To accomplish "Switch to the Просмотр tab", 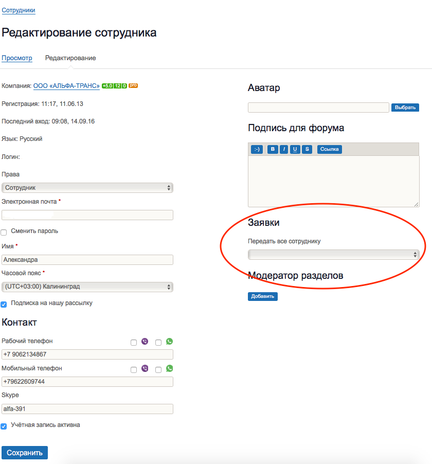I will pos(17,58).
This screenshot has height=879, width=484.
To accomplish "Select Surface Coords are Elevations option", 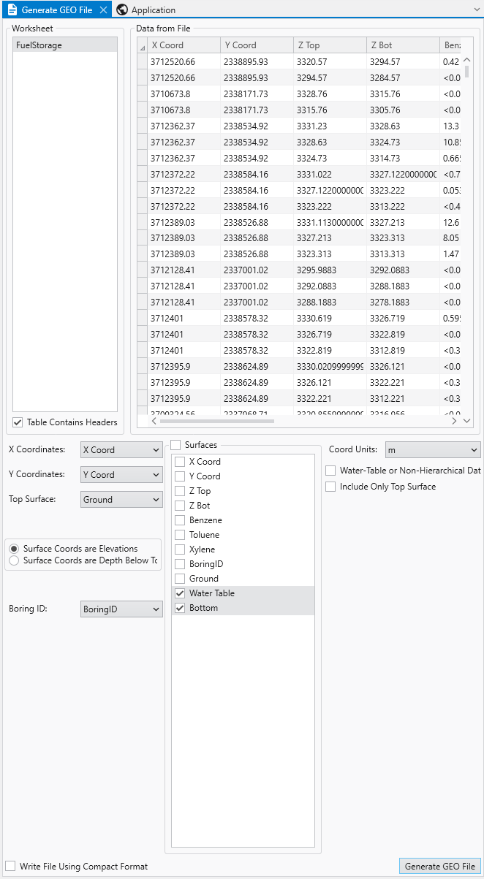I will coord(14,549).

---

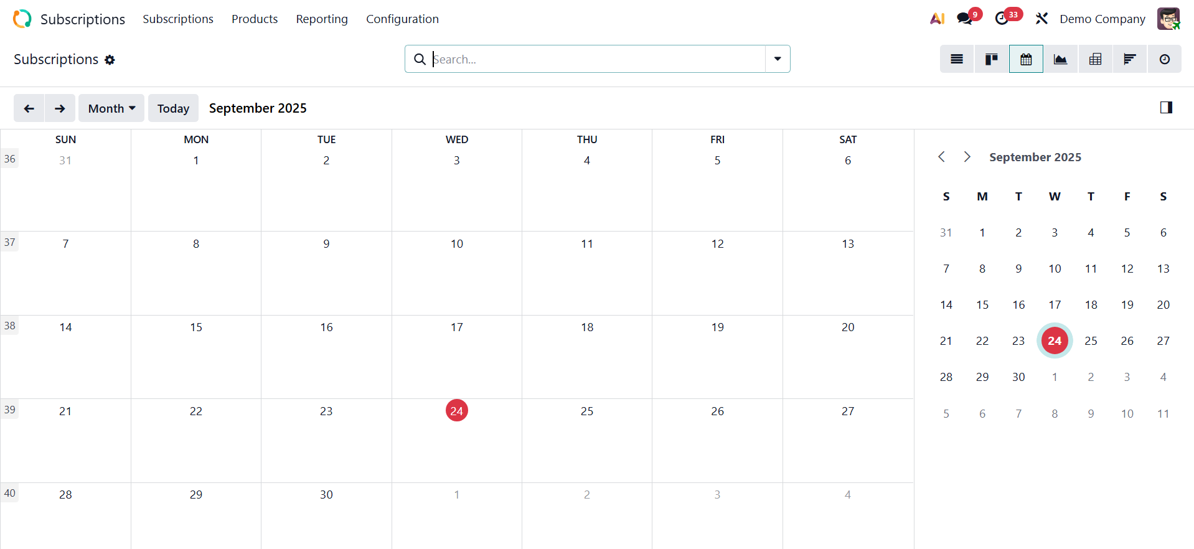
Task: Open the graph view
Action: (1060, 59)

* * *

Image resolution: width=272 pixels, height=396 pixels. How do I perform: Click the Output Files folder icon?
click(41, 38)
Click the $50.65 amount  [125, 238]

* [Task details]:
Copy out only the records from the line with "Image resolution: width=272" up to and including the line with "Click the $50.65", requests included, and shift every coordinate in the answers by adding 37 to it.

* [Task response]:
Image resolution: width=272 pixels, height=396 pixels. How do I perform: Click the Output Files folder icon?
click(78, 75)
Click the $50.65 amount  [162, 275]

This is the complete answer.